IRS Form 990-PF Fetch :: Node.js Edition
Lightweight but powerful Node.js scripts to fetch all machine-readable IRS Form 990-PFs and insert into a MongoDB database.
Datasets: Public IRS data set hosted by Amazon AWS
What it Does
- Fetch each year's index of Form 990s
- Parse JSON and limit to Form 990-PFs
- Fetch XML tax filings
- Insert into MongoDB
indexes.js- Fetches index listings relating to IRS Form 990-PF filings for the specified tax year and inserts into MongoDB
filings.js- Fetches all IRS Form 990-PF filings for the specified tax year and inserts into MongoDB
Grantmakers.ioScripts Used by
fetch.js- Inserts individual index and filing info into MongoDB
aggregate.js- Combines info by EIN
normalize.js- Pulls specific information across tax year
utilities/- Various scripts and Mongo queries.

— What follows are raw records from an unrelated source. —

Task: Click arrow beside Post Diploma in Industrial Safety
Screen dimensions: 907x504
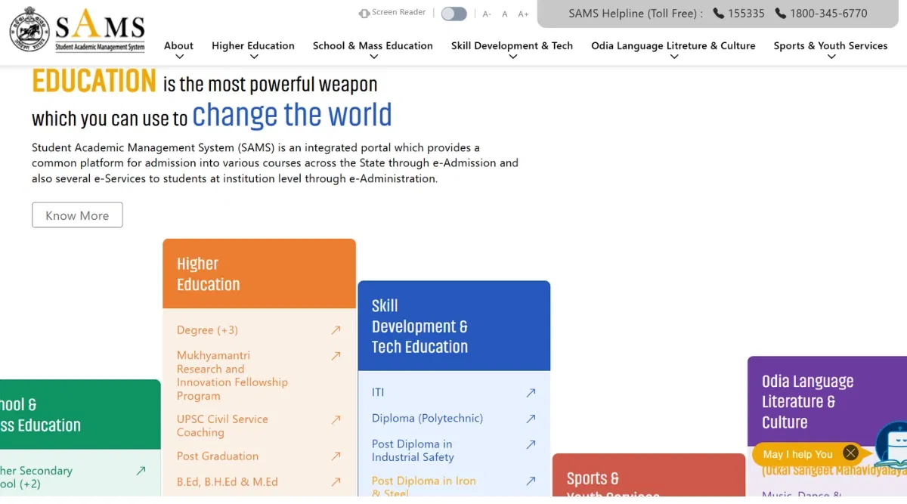Action: 531,445
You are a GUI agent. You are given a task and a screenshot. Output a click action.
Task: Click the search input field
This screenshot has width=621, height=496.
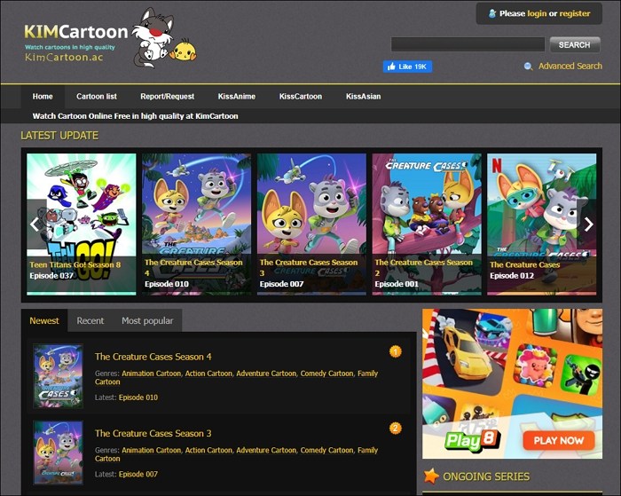[x=468, y=44]
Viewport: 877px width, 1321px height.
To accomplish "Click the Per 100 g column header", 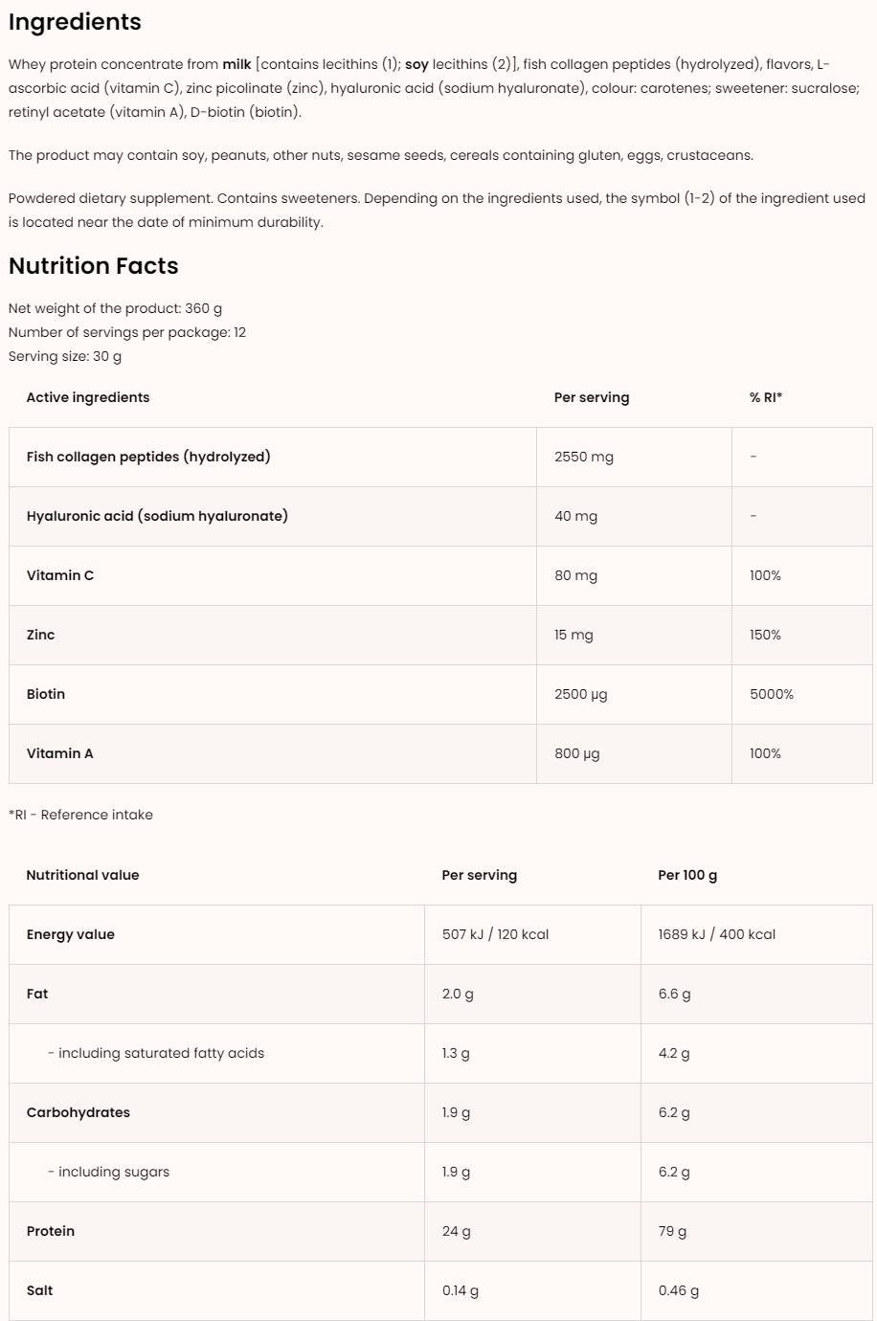I will [686, 875].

experiments/- In process experiments. These are often one-off items built on rainy Saturday mornings to scratch an itch, so tread carefully.
iMac with 16GB RAM
ulimit -n 4096 && mongod --dbpath ./data/db/
ulimit -n 4096 && node combined
MacBook Air with 8GB RAM (struggles)
ulimit -n 2048 && mongod --dbpath ./data/db/
ulimit -n 2048 && node combined
Note: The IRS no longer offers a single index for all filings. Thus, each script must be run once for each year (e.g. toggle the year).
Testing out Google Cloud functions (see
gcf_http folder) - first up is a simple script to check for updates.
A huge thank you to Joseph Lepis for the architectural guidance and mentorship. If you find these scripts useful and appreciate hard-boiled fiction, check out Joe's debut novel, On the Edge.
Copyright (c) 2016 Chad Kruse, SmarterGiving
Permission is hereby granted, free of charge, to any person obtaining a copy of this software and associated documentation files (the "Software"), to deal in the Software without restriction, including without limitation the rights to use, copy, modify, merge, publish, distribute, sublicense, and/or sell copies of the Software, and to permit persons to whom the Software is furnished to do so, subject to the following conditions:
The above copyright notice and this permission notice shall be included in all copies or substantial portions of the Software.
THE SOFTWARE IS PROVIDED "AS IS", WITHOUT WARRANTY OF ANY KIND, EXPRESS OR IMPLIED, INCLUDING BUT NOT LIMITED TO THE WARRANTIES OF MERCHANTABILITY, FITNESS FOR A PARTICULAR PURPOSE AND NONINFRINGEMENT. IN NO EVENT SHALL THE AUTHORS OR COPYRIGHT HOLDERS BE LIABLE FOR ANY CLAIM, DAMAGES OR OTHER LIABILITY, WHETHER IN AN ACTION OF CONTRACT, TORT OR OTHERWISE, ARISING FROM, OUT OF OR IN CONNECTION WITH THE SOFTWARE OR THE USE OR OTHER DEALINGS IN THE SOFTWARE.